Dataset records:

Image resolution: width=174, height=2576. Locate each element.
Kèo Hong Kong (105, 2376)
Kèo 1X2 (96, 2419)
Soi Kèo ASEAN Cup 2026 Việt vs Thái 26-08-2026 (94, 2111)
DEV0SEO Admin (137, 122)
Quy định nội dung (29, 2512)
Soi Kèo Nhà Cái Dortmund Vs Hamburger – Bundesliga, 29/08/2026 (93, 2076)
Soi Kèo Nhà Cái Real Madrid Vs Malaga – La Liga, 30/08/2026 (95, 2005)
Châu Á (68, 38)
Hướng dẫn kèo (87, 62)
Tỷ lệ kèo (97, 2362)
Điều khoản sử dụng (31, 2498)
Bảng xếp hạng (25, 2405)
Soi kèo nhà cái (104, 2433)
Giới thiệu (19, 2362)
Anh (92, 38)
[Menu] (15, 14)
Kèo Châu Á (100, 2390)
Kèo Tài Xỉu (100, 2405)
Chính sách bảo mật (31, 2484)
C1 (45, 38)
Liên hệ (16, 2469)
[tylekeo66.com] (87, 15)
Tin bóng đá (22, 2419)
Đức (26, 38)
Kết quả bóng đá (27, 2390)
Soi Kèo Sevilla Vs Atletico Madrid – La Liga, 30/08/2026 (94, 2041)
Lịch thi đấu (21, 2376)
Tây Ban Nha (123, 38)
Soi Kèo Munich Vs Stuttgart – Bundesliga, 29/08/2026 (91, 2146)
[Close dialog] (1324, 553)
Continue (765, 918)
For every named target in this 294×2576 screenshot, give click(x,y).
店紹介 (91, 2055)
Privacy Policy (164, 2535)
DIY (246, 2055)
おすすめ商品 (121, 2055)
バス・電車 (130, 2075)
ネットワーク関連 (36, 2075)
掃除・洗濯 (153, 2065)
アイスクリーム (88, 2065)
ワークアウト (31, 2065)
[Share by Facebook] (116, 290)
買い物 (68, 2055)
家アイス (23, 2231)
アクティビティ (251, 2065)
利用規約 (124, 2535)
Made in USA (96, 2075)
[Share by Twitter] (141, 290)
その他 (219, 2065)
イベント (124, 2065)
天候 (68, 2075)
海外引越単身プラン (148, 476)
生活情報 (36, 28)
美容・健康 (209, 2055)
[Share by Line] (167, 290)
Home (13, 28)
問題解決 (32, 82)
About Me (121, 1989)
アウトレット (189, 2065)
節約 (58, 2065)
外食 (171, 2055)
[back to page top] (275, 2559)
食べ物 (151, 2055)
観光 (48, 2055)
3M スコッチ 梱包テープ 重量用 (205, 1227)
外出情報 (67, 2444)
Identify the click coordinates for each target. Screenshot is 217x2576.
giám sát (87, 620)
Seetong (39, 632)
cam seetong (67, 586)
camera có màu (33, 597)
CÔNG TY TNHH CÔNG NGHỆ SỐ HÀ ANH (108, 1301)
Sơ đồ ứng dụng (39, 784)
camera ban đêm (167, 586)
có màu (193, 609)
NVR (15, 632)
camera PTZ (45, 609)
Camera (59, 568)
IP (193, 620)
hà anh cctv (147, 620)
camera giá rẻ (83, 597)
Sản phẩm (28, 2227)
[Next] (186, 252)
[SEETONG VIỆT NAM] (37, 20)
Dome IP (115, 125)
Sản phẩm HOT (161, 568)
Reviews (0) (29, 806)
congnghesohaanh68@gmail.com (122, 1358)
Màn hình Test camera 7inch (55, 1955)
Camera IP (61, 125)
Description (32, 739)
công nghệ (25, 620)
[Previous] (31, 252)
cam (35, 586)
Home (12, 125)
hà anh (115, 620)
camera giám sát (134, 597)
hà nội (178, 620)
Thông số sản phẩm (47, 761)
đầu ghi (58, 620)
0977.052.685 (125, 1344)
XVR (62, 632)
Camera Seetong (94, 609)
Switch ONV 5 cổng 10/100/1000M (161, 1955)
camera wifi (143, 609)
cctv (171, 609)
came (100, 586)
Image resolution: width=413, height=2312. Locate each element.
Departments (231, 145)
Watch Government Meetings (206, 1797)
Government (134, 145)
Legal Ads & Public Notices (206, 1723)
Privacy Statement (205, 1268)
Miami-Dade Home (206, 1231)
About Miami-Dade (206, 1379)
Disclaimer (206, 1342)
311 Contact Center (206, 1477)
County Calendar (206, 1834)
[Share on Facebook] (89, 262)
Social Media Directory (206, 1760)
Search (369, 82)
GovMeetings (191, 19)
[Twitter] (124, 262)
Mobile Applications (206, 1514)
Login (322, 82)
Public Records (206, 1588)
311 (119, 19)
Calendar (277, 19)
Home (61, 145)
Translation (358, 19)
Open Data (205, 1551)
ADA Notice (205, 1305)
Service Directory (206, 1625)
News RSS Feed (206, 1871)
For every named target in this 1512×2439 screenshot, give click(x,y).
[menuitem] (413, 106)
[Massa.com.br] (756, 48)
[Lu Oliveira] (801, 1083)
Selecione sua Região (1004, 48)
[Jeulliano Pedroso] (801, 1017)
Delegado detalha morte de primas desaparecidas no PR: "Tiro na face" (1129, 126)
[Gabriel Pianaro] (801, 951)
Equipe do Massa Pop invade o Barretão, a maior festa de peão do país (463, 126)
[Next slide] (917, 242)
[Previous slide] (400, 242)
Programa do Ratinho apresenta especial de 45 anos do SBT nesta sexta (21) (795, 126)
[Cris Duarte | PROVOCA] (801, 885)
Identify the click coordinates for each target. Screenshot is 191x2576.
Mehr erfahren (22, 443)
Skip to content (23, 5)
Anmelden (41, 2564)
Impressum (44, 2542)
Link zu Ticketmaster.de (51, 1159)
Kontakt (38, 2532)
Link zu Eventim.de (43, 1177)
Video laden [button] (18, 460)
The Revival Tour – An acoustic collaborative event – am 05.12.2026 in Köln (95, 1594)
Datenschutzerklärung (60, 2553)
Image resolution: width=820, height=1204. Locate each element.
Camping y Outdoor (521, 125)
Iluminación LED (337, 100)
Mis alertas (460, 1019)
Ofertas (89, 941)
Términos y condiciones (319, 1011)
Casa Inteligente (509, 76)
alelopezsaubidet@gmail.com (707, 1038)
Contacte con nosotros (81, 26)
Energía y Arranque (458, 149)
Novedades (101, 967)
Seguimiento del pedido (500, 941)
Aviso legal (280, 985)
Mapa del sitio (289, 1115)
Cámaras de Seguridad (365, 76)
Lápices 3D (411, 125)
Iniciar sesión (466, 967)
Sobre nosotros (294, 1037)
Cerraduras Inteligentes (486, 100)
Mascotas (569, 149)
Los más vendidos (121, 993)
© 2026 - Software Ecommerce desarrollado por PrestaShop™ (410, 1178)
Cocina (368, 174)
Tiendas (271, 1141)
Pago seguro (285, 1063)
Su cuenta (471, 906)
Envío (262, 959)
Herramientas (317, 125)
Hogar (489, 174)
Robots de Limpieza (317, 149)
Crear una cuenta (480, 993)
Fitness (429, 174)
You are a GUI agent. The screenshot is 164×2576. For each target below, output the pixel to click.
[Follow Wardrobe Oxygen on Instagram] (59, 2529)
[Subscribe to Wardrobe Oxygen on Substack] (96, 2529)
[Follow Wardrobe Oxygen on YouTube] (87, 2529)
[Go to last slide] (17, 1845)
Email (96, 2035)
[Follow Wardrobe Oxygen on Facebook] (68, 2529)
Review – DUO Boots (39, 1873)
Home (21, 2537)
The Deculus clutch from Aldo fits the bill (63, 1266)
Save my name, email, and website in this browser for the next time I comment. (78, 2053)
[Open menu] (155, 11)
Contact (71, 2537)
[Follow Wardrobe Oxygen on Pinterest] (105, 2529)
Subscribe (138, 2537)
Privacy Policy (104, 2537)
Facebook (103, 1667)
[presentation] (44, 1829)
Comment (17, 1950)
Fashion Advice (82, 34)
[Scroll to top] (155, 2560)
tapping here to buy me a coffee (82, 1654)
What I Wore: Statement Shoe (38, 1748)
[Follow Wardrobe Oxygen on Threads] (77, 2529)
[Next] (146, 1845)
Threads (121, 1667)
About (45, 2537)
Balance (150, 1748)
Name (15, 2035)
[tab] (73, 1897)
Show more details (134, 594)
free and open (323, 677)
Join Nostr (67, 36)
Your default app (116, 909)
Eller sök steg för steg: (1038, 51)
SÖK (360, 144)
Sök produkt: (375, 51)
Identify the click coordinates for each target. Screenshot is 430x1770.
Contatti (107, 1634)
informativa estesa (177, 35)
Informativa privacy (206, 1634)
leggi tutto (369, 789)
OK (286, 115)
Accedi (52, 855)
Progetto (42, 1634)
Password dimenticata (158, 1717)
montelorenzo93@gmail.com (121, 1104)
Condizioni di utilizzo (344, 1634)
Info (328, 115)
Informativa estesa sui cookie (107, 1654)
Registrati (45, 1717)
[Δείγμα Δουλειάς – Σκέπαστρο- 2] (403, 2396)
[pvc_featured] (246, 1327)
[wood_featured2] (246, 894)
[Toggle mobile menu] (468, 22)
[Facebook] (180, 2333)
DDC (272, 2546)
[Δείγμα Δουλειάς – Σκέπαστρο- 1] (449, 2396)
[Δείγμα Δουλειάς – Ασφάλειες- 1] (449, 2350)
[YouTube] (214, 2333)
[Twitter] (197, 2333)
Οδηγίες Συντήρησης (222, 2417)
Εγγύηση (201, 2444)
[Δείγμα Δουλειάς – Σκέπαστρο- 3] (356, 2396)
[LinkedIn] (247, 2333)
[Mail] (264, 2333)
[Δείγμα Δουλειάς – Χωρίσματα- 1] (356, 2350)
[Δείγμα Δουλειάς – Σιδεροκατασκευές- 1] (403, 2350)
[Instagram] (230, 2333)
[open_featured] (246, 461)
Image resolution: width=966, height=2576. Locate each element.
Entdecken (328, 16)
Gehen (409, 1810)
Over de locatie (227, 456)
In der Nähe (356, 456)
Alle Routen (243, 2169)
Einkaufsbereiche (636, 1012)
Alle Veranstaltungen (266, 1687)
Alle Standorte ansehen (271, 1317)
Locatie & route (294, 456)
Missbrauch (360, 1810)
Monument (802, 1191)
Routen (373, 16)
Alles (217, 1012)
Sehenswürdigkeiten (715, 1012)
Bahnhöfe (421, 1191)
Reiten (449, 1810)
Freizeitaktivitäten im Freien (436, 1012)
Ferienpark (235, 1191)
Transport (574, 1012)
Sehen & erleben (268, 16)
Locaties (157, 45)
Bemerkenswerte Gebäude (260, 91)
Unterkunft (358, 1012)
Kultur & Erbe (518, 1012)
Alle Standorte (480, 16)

Task prompt: What you return must be the lines above that run from the line with "[Follow Wardrobe Oxygen on YouTube]" to the line with "Contatti (107, 1634)", inclusive, each copied exactly.

Response to the exercise:
[Follow Wardrobe Oxygen on YouTube] (87, 2529)
[Go to last slide] (17, 1845)
Email (96, 2035)
[Follow Wardrobe Oxygen on Facebook] (68, 2529)
Review – DUO Boots (39, 1873)
Home (21, 2537)
The Deculus clutch from Aldo fits the bill (63, 1266)
Save my name, email, and website in this browser for the next time I comment. (78, 2053)
[Open menu] (155, 11)
Contact (71, 2537)
[Follow Wardrobe Oxygen on Pinterest] (105, 2529)
Subscribe (138, 2537)
Privacy Policy (104, 2537)
Facebook (103, 1667)
[presentation] (44, 1829)
Comment (17, 1950)
Fashion Advice (82, 34)
[Scroll to top] (155, 2560)
tapping here to buy me a coffee (82, 1654)
What I Wore: Statement Shoe (38, 1748)
[Follow Wardrobe Oxygen on Threads] (77, 2529)
[Next] (146, 1845)
Threads (121, 1667)
About (45, 2537)
Balance (150, 1748)
Name (15, 2035)
[tab] (73, 1897)
Show more details (134, 594)
free and open (323, 677)
Join Nostr (67, 36)
Your default app (116, 909)
Eller sök steg för steg: (1038, 51)
SÖK (360, 144)
Sök produkt: (375, 51)
Identify the click coordinates for each target. Screenshot is 430x1770.
Contatti (107, 1634)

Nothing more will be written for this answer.